▶ [Task objective]
Beginning with the line containing "Task: Open the" and ending at the last line of the records, transcribe each line exactly. Do not include pictures.

▶ [Given information]
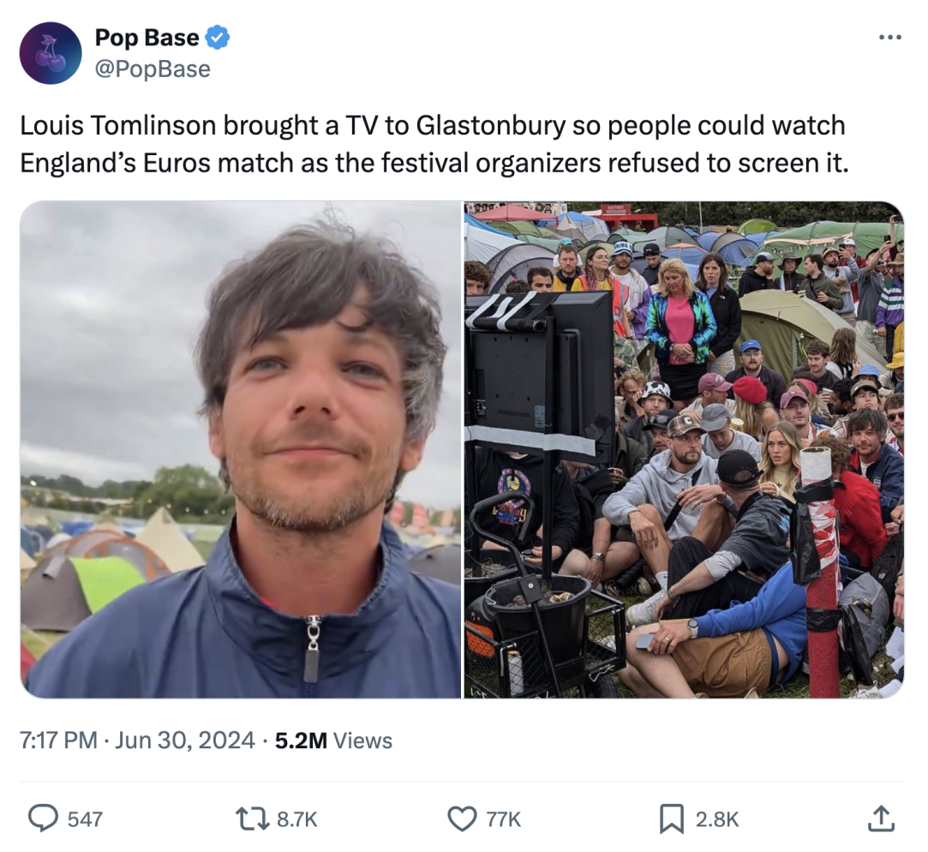Click the @PopBase handle

pyautogui.click(x=153, y=69)
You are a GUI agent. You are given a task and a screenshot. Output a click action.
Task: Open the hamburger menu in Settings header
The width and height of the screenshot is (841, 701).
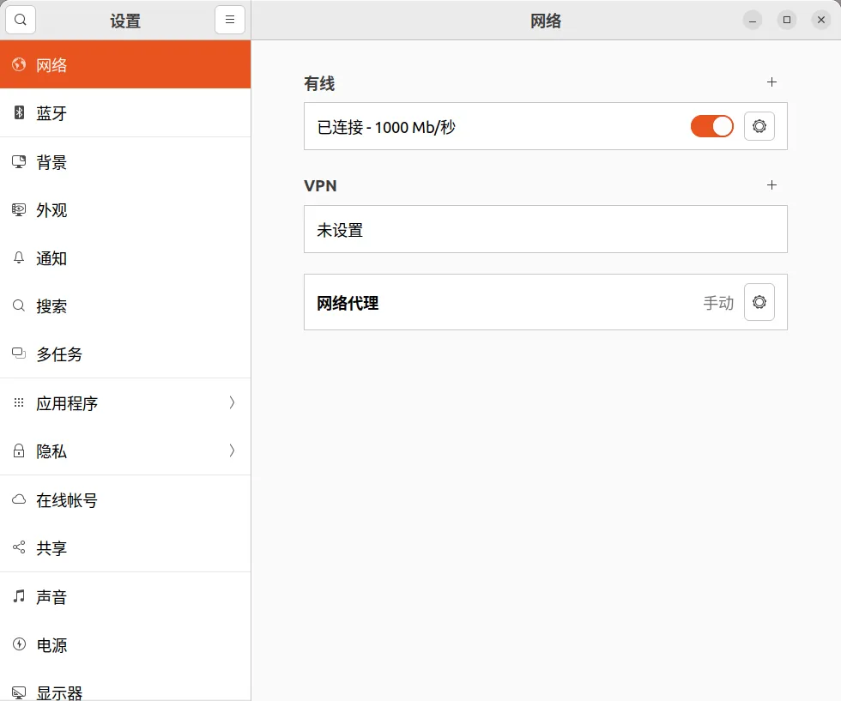tap(230, 20)
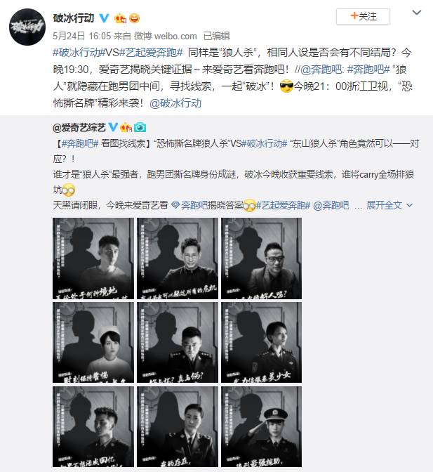Open the #破冰行动# hashtag in the quoted post
Screen dimensions: 433x472
click(x=265, y=143)
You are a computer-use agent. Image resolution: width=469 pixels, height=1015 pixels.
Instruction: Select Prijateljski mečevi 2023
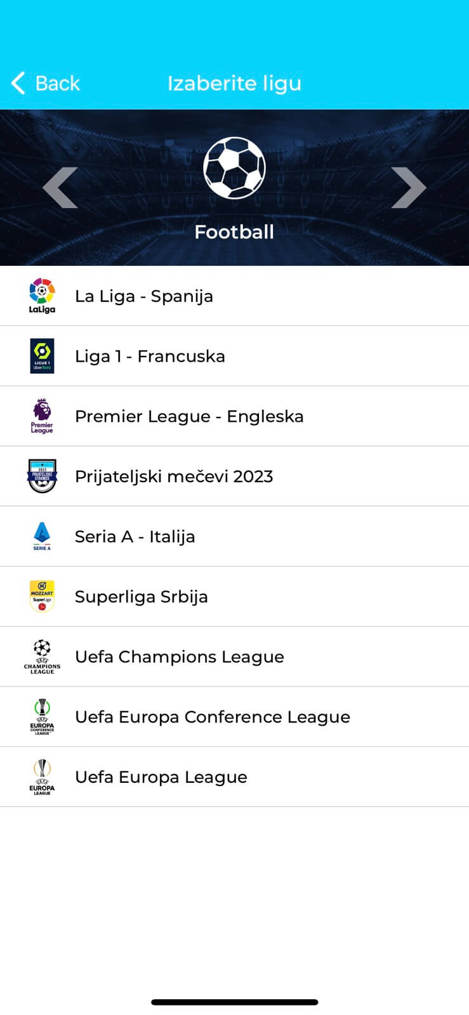pos(174,476)
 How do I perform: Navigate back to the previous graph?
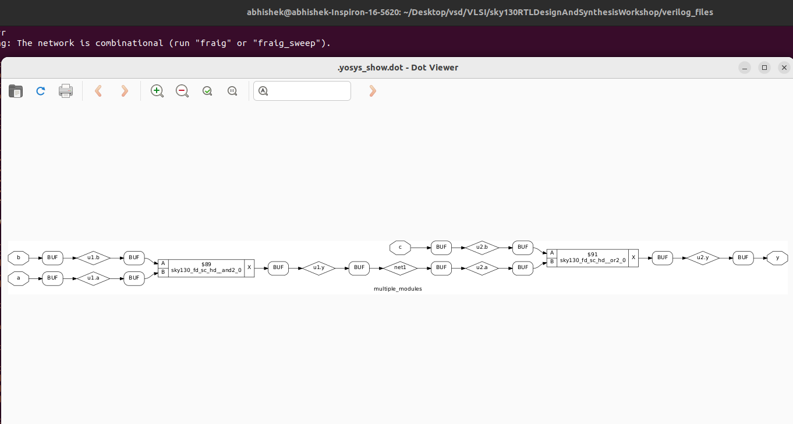(98, 91)
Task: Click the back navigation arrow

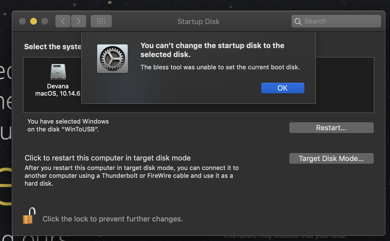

▶ [Response]
Task: Open the hamburger menu in Settings header
The width and height of the screenshot is (841, 701).
tap(230, 20)
Open the #破冰行动# hashtag in the quoted post
Screen dimensions: 433x472
click(x=265, y=143)
You are a computer-use agent. Image resolution: width=469 pixels, height=1015 pixels.
Instruction: Select Prijateljski mečevi 2023
pos(174,476)
 How do I perform: Navigate back to the previous graph?
(98, 91)
Task: Click the back navigation arrow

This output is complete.